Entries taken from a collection
-=-=-

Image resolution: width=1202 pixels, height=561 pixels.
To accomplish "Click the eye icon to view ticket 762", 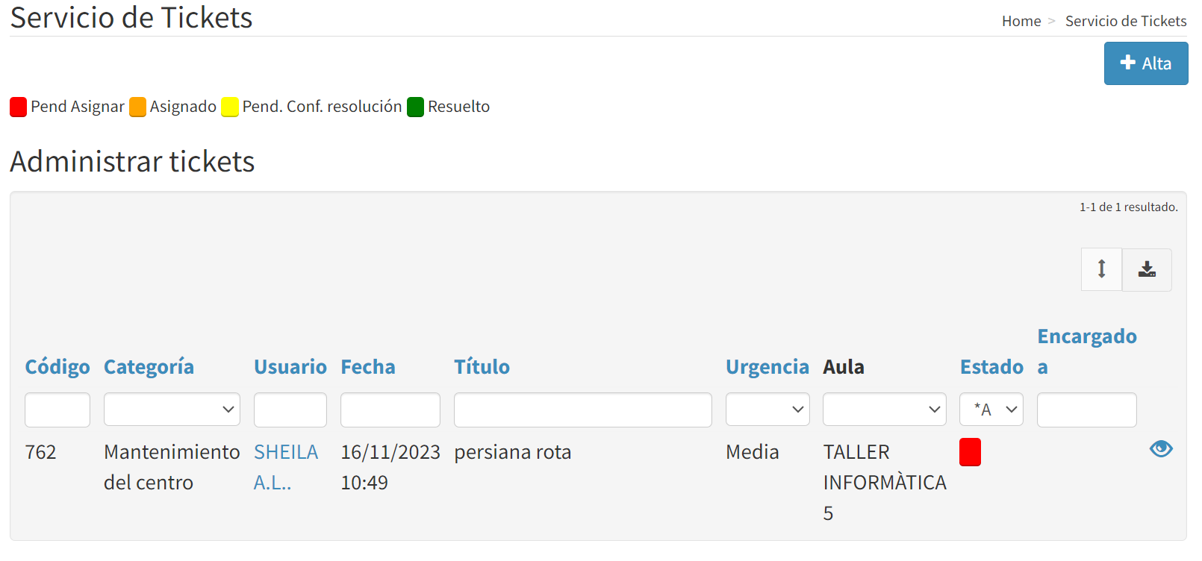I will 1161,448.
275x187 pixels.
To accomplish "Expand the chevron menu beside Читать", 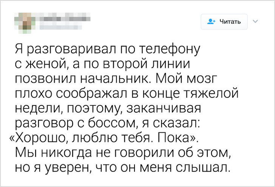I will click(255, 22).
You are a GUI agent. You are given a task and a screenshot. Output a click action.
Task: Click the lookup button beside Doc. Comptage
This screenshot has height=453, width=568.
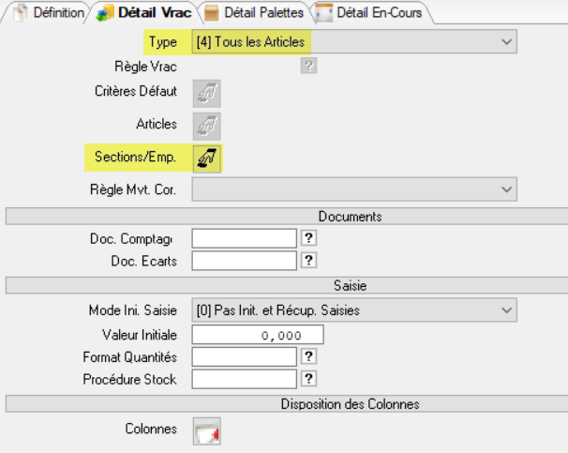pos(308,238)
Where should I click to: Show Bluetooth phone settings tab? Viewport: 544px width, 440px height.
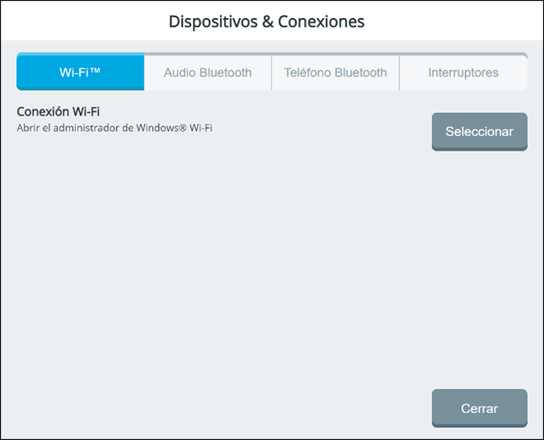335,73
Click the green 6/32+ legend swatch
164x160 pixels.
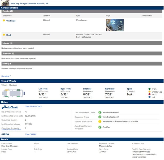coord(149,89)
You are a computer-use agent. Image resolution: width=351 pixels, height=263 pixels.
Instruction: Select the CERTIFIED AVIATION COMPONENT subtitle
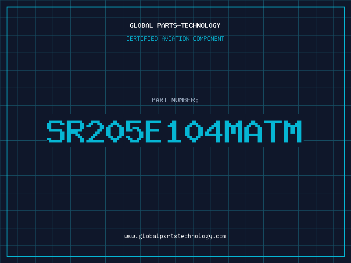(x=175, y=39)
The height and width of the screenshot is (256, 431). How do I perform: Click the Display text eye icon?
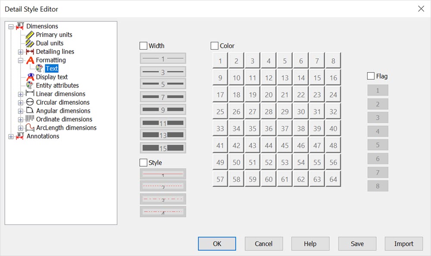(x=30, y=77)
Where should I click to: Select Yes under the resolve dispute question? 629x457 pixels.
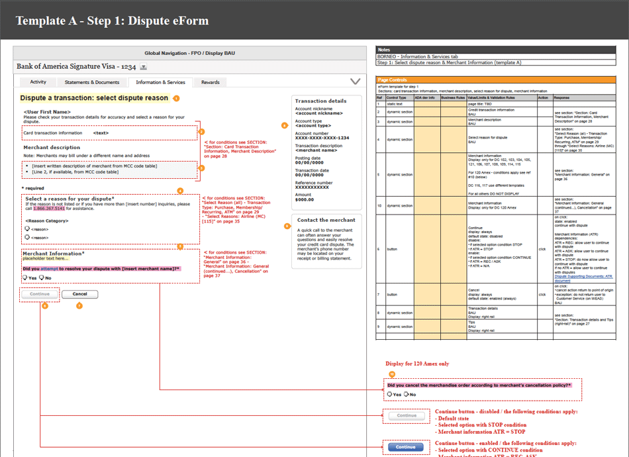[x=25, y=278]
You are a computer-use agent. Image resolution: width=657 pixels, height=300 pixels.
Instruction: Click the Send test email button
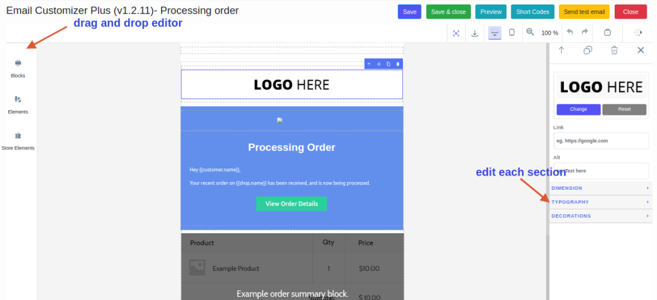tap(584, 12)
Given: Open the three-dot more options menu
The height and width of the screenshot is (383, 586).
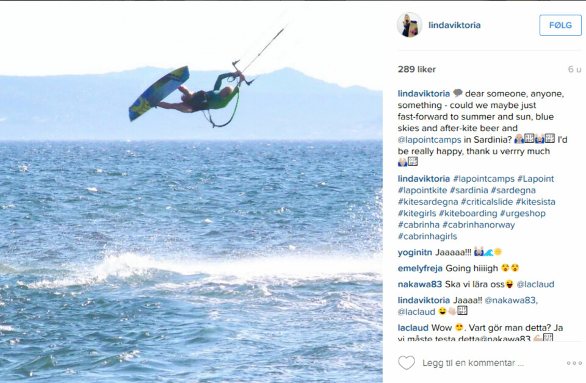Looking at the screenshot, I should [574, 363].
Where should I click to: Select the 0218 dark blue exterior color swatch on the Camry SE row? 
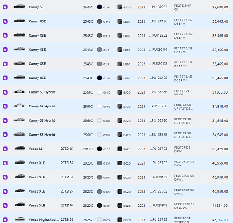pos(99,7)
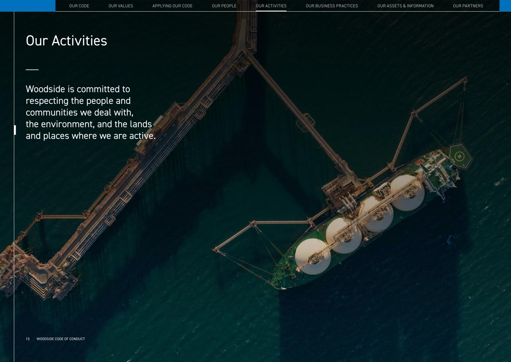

-=-=-

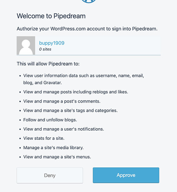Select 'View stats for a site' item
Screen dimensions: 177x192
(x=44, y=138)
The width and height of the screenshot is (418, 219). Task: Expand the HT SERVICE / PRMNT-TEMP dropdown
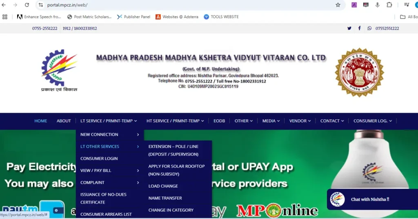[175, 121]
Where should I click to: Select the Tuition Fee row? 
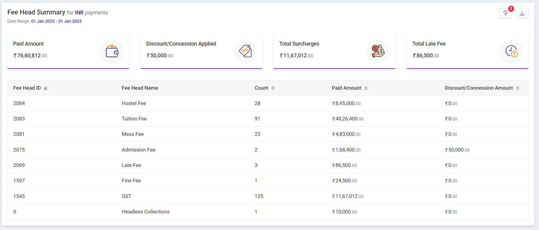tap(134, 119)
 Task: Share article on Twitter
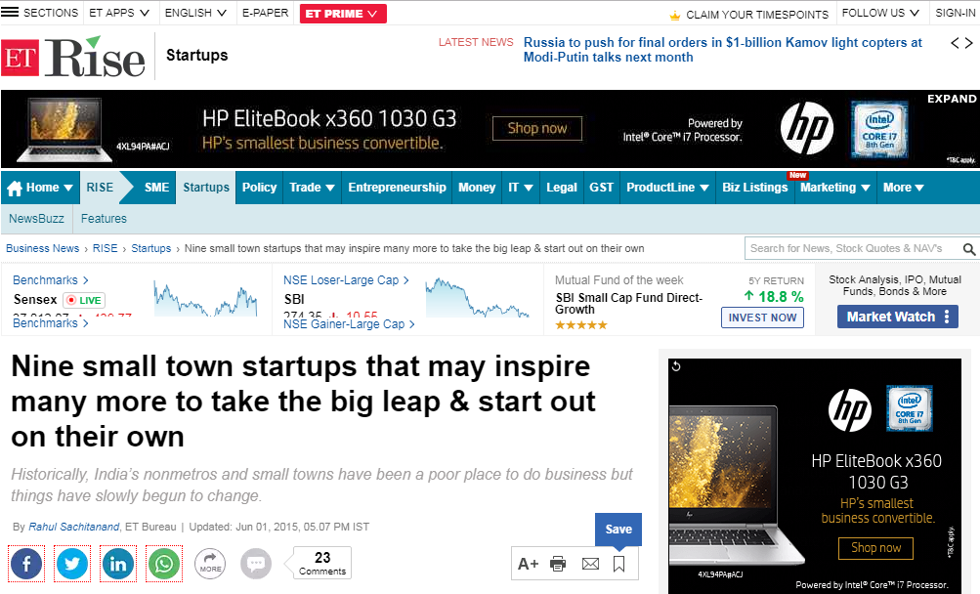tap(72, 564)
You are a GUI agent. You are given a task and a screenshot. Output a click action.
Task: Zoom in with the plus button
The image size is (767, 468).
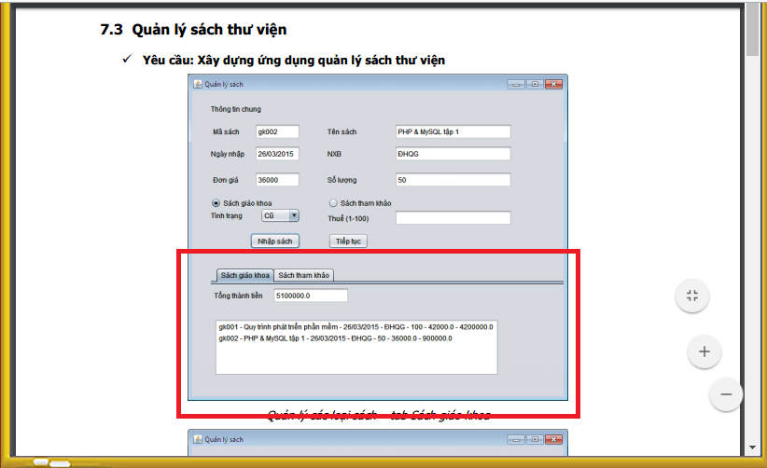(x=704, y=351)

-=-=-

[What you will do] State how many lines in the entries hold "computer". Nothing should come before or after the number.

[Task solution] 2